Pixel coordinate grounding data
..............................

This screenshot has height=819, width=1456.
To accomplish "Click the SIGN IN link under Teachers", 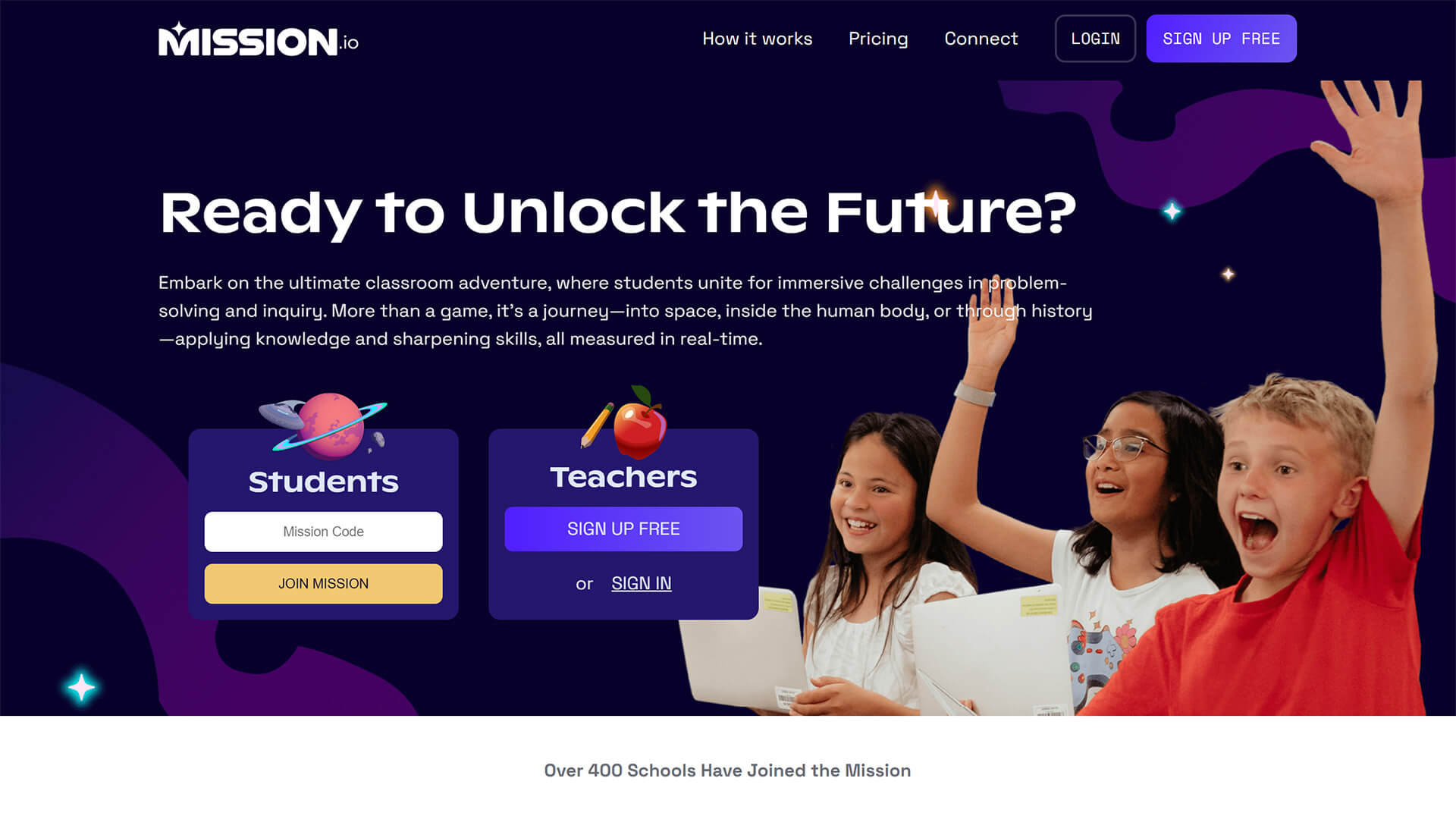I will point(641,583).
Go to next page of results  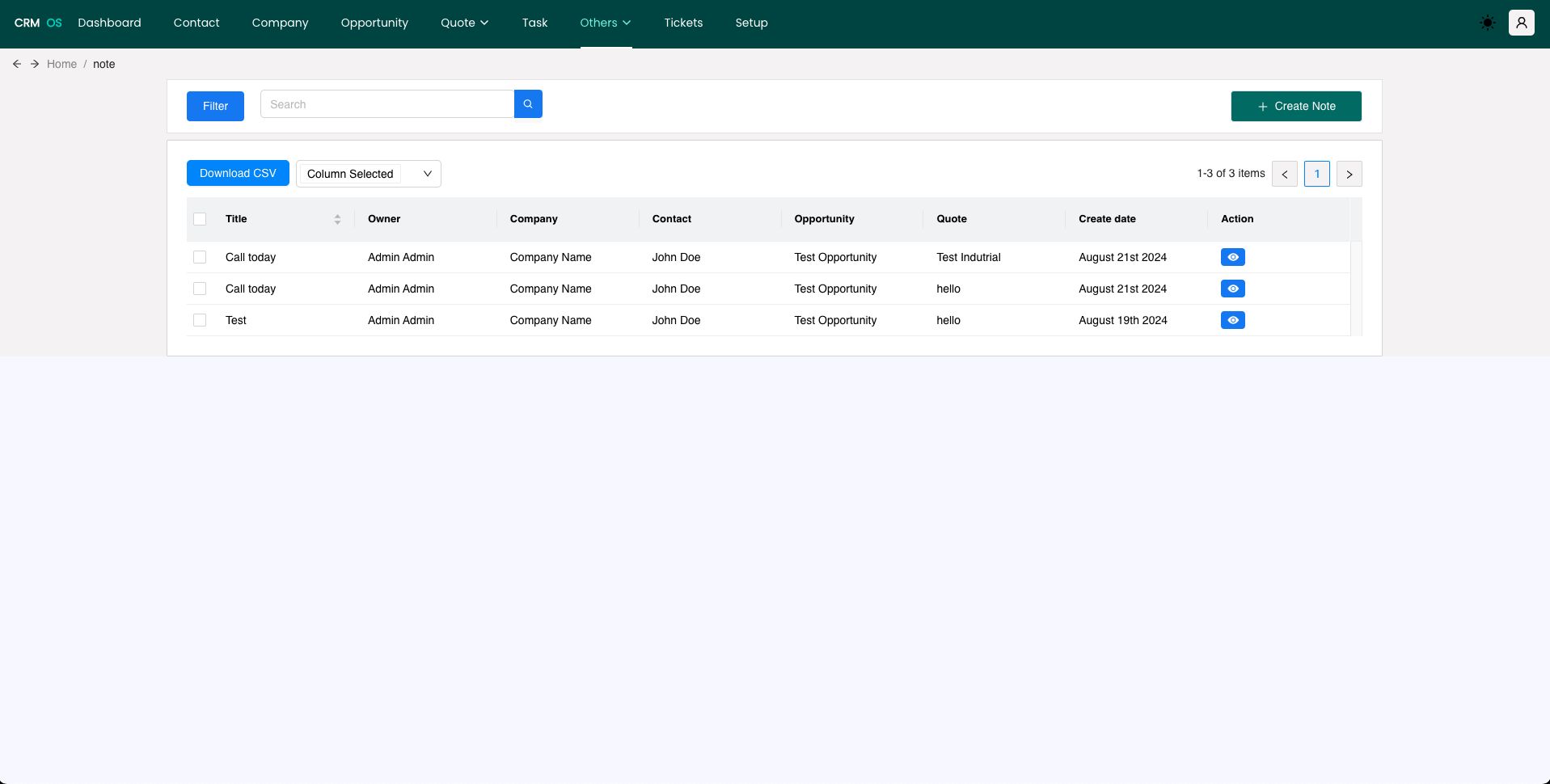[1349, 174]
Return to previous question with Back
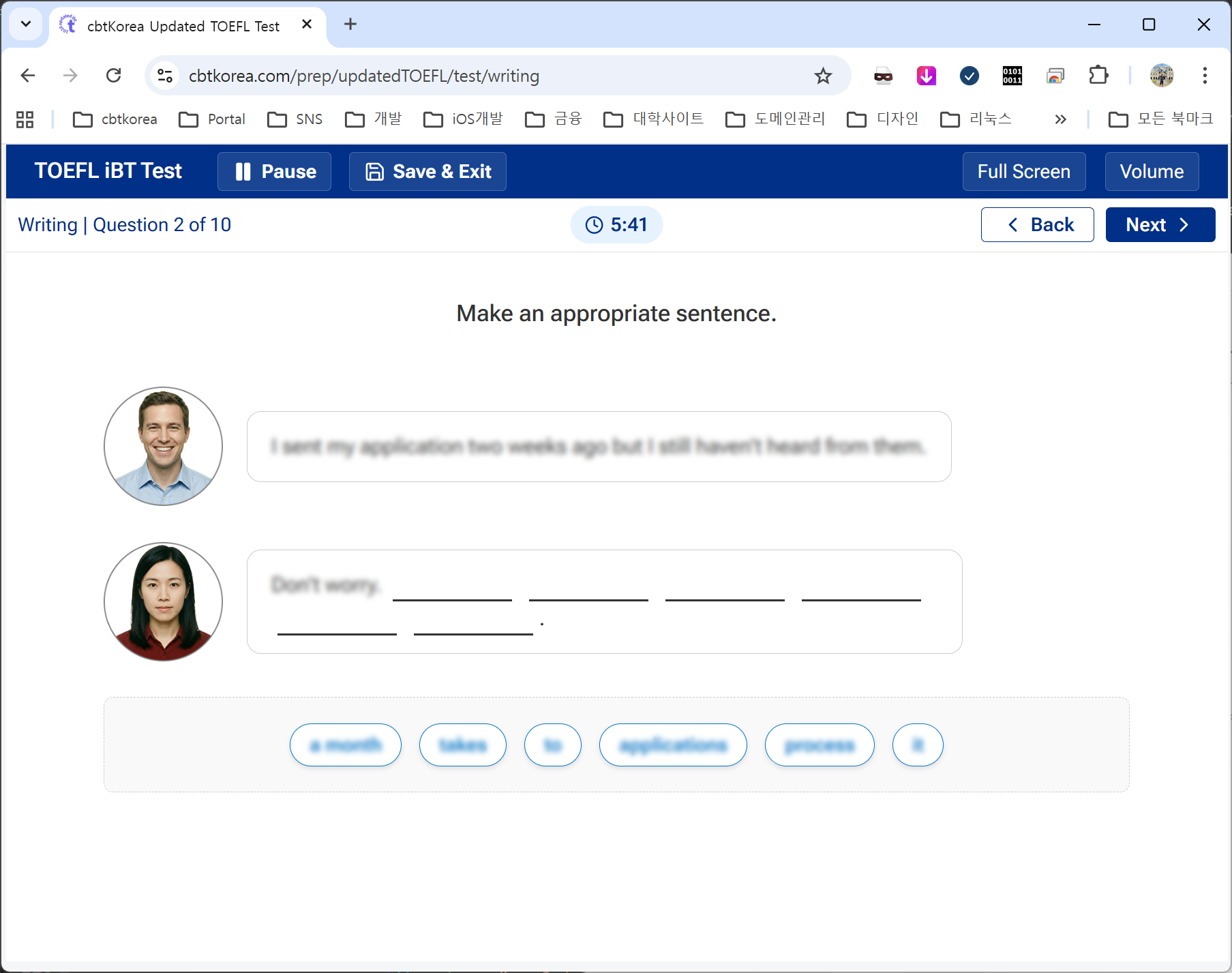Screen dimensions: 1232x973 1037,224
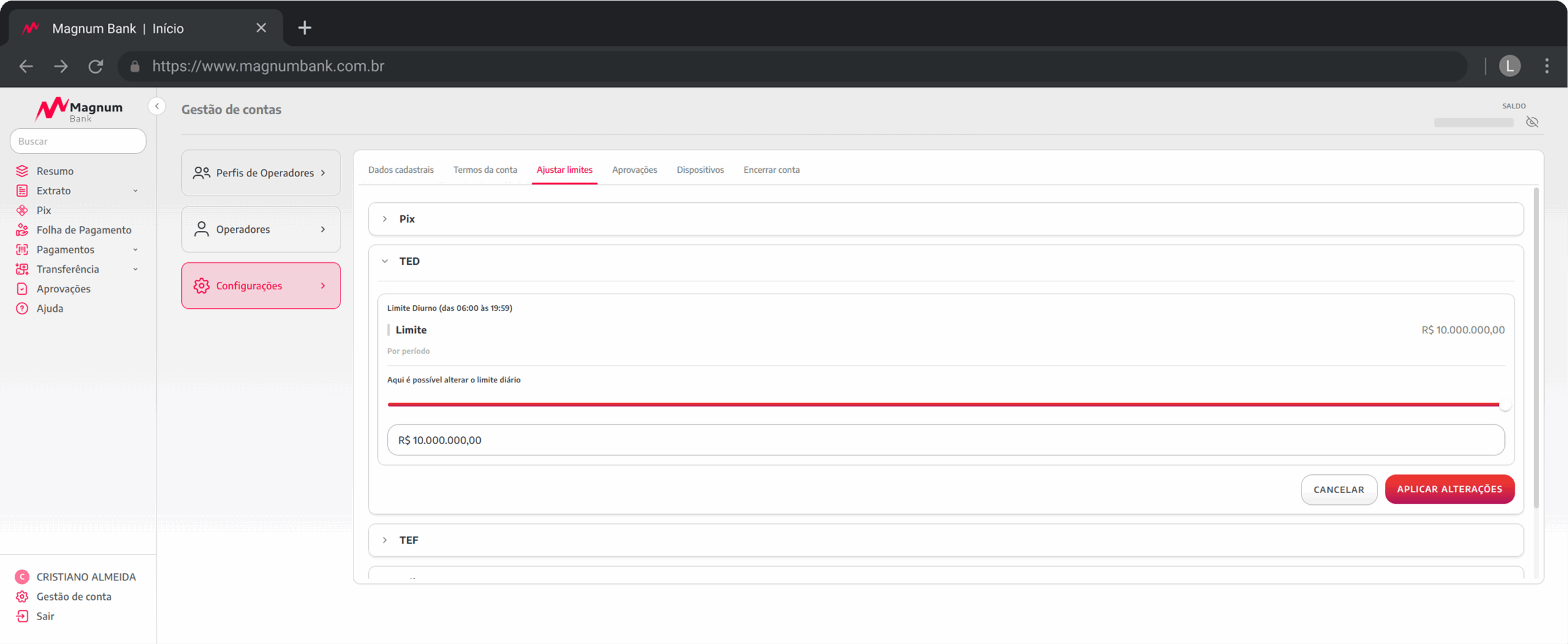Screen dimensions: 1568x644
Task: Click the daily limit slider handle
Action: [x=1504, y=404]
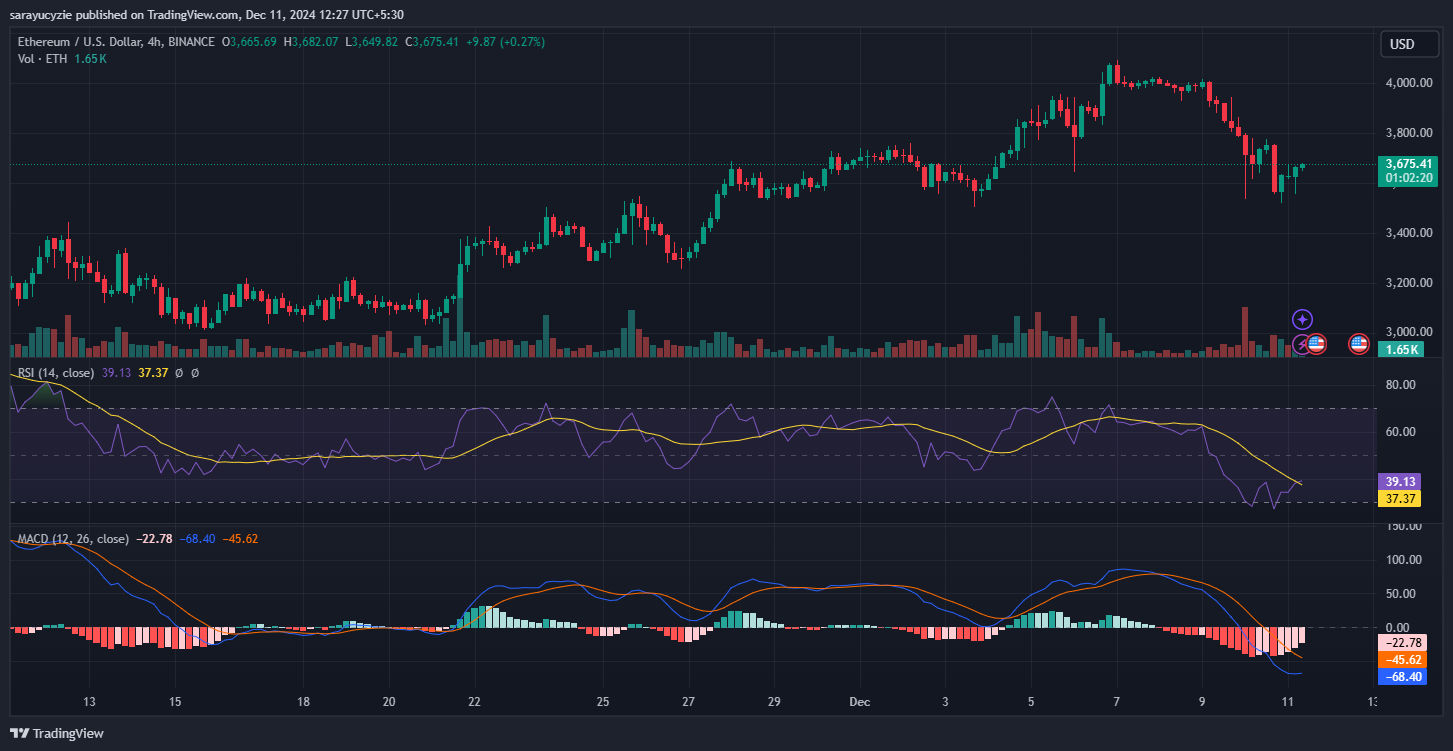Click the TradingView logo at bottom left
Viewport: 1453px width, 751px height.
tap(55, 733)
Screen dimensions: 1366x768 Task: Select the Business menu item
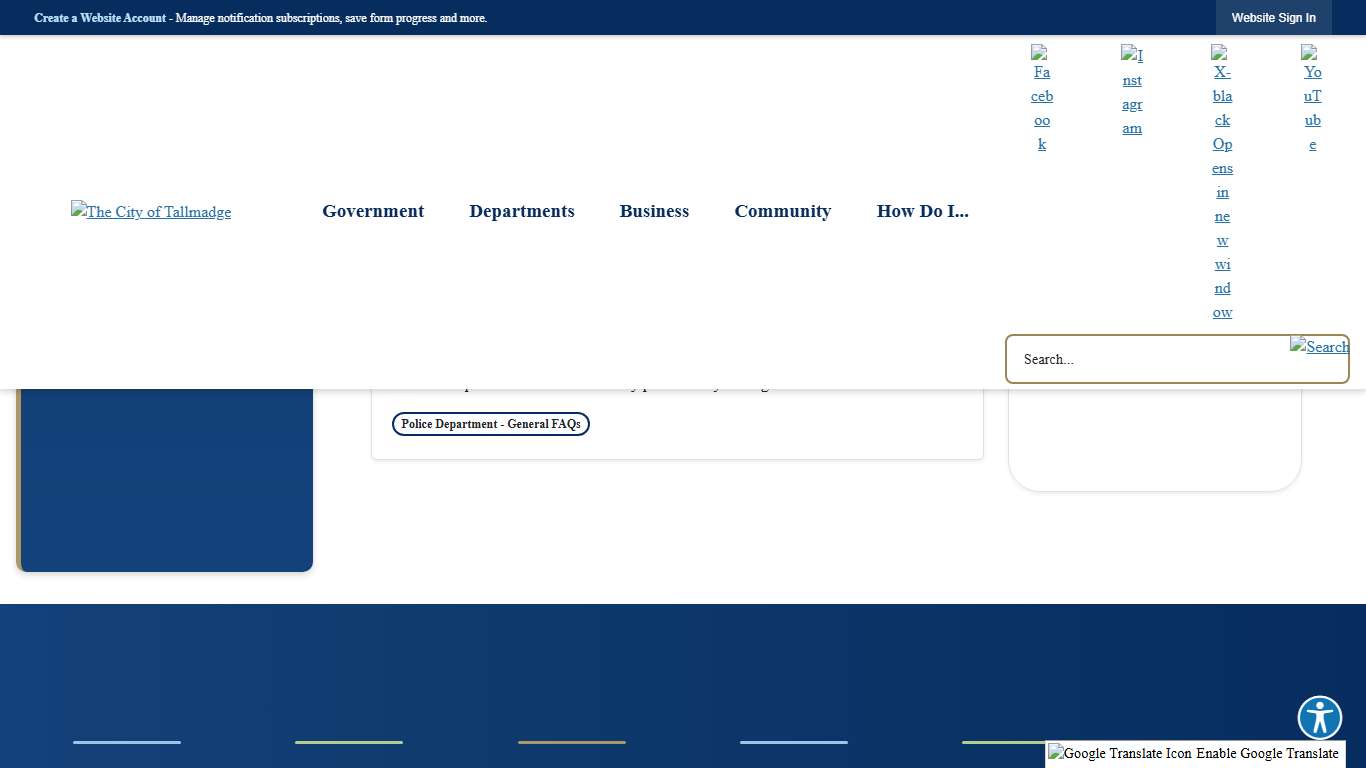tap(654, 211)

..............................

Line by line and exactly, reproduce the span from the line with "Screen dimensions: 1366x768" through the end of the data above, both ends included, with pictures left out.

Screen dimensions: 1366x768 Task: Select the Business menu item
tap(654, 211)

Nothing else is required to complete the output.